AIM: Starting with the line containing "976x839 pixels." and continuing through the line containing "Looking at the screenshot, I should [x=170, y=430].", rewrite those lines of the records as a numbered list, leaving out blank lines. Include only those lines.

DATA ENTRIES:
# # #
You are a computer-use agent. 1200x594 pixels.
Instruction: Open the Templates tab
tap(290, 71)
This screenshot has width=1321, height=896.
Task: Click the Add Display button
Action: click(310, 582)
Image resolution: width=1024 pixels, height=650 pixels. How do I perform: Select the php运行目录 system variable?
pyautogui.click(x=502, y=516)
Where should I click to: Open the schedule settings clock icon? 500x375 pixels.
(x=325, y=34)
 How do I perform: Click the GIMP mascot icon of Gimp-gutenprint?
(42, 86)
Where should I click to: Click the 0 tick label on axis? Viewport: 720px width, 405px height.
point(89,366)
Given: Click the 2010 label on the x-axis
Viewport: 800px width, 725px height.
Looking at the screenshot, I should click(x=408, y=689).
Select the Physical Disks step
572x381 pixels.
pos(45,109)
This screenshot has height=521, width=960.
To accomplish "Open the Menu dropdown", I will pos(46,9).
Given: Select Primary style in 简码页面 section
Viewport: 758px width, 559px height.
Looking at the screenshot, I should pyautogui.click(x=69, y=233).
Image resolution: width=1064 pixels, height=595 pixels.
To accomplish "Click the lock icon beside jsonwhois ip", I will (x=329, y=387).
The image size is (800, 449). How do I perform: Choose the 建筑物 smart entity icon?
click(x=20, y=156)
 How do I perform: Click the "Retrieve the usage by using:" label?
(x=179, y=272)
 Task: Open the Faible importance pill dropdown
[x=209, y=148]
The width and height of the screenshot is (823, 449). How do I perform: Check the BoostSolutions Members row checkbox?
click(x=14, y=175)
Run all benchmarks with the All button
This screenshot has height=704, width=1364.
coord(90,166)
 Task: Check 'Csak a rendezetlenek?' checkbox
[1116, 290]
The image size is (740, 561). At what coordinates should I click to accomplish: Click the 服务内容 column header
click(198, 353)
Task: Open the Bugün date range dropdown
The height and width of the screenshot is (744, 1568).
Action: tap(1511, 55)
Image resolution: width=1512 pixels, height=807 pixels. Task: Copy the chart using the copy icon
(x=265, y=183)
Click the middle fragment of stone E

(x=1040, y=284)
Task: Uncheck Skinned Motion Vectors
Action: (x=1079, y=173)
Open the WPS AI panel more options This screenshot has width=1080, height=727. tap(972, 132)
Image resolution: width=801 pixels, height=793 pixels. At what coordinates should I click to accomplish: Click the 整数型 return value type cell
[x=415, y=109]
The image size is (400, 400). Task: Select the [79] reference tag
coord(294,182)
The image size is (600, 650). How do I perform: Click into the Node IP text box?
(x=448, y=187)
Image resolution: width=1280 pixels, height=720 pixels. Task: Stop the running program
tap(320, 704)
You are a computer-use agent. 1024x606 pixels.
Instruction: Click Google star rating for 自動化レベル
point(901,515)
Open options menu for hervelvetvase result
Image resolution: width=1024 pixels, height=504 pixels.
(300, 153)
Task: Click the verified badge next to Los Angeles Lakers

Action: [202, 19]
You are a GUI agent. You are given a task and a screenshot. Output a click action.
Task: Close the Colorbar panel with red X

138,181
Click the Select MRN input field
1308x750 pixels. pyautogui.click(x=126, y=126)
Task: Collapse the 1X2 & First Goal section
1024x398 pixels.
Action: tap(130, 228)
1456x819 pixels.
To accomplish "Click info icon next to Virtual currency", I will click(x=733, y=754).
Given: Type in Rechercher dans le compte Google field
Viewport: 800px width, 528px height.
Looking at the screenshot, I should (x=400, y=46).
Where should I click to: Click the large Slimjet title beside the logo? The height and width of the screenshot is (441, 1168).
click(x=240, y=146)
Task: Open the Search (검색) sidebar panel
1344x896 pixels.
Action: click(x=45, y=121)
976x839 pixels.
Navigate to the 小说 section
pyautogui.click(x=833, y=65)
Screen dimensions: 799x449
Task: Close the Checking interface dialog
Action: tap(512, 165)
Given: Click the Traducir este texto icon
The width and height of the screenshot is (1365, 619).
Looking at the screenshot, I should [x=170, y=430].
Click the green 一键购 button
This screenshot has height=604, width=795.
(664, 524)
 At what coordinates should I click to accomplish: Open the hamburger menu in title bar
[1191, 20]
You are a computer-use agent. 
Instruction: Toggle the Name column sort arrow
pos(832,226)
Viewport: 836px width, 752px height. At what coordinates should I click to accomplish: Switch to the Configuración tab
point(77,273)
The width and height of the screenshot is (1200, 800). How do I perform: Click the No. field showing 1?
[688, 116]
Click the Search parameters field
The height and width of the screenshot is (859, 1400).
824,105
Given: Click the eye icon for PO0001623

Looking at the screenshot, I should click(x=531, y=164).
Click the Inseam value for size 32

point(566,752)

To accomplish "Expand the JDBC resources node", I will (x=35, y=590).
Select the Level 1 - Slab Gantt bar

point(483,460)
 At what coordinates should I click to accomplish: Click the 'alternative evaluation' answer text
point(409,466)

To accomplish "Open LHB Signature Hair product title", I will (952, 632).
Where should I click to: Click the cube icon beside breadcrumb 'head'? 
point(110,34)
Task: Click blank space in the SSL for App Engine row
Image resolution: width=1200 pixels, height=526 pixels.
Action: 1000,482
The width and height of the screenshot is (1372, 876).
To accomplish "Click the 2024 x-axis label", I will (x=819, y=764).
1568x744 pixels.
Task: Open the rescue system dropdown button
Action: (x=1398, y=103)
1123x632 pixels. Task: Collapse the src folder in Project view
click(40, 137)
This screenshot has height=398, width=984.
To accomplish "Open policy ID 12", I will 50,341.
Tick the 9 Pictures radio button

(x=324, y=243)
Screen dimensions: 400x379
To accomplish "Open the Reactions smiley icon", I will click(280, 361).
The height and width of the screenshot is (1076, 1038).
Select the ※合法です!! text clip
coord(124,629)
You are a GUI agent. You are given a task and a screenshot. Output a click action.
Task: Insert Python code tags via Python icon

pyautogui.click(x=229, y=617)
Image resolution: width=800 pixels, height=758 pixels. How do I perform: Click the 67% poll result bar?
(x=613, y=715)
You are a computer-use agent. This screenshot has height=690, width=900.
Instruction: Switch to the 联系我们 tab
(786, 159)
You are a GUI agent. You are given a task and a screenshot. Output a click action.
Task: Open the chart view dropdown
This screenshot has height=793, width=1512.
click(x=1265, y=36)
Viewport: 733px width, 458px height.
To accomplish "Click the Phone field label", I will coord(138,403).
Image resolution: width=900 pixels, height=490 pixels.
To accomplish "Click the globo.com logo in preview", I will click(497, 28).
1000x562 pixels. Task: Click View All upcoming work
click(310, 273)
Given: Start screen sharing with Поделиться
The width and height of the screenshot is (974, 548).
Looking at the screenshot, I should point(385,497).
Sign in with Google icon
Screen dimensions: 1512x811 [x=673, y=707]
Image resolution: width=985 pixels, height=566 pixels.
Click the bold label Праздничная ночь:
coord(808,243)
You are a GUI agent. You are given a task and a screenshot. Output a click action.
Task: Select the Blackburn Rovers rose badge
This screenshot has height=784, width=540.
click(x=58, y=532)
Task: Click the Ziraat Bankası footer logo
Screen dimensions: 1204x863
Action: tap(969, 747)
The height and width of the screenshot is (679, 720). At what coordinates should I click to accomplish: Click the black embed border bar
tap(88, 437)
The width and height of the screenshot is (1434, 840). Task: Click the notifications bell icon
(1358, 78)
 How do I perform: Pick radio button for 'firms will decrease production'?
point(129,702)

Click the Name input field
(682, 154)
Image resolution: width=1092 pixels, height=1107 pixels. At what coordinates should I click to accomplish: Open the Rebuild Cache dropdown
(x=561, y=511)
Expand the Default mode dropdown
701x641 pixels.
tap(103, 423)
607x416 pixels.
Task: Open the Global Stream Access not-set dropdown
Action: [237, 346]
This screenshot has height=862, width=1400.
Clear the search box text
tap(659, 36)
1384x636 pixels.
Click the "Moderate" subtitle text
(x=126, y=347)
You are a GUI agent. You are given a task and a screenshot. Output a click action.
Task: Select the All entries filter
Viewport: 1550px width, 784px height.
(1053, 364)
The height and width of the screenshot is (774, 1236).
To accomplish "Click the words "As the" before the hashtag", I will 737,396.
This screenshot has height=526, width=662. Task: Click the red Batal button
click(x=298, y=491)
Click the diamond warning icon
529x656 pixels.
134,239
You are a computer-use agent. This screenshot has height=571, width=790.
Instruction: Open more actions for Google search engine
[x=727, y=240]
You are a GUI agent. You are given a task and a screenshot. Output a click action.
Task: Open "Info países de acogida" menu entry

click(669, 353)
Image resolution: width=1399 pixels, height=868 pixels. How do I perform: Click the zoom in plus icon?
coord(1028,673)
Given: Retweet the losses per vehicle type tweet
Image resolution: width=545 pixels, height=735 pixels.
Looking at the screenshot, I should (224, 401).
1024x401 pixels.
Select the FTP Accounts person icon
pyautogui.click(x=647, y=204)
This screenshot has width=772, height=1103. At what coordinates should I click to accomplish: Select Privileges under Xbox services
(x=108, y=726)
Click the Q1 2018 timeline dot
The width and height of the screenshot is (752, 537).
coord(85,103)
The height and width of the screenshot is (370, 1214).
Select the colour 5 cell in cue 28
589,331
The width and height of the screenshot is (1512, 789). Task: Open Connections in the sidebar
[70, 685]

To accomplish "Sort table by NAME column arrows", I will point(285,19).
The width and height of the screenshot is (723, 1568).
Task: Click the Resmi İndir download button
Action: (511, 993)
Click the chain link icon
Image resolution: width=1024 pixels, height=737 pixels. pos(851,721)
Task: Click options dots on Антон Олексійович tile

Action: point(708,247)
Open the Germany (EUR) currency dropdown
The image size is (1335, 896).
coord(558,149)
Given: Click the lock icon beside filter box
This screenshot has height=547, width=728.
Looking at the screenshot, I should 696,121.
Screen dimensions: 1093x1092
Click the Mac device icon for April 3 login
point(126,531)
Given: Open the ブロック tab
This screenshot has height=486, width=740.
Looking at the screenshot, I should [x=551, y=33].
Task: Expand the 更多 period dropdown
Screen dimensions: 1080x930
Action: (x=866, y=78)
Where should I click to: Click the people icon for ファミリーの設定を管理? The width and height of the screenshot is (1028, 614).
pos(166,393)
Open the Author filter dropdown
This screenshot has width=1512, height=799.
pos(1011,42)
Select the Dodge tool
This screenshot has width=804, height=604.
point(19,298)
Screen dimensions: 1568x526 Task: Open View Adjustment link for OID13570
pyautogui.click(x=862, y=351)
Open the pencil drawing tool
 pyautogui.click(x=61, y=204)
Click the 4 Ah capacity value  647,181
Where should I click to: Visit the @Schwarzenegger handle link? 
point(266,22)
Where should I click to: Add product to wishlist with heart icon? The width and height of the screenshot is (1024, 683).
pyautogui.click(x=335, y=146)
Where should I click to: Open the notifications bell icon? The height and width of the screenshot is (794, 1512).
# # #
RESULT FOR THIS EXERCISE:
1. 976x839 pixels.
2. Navigate to the 小说 section
3. pyautogui.click(x=833, y=65)
4. Screen dimensions: 799x449
5. Task: Close the Checking interface dialog
6. Action: tap(512, 165)
7. Given: Click the Traducir este texto icon
8. The width and height of the screenshot is (1365, 619).
9. Looking at the screenshot, I should [x=170, y=430].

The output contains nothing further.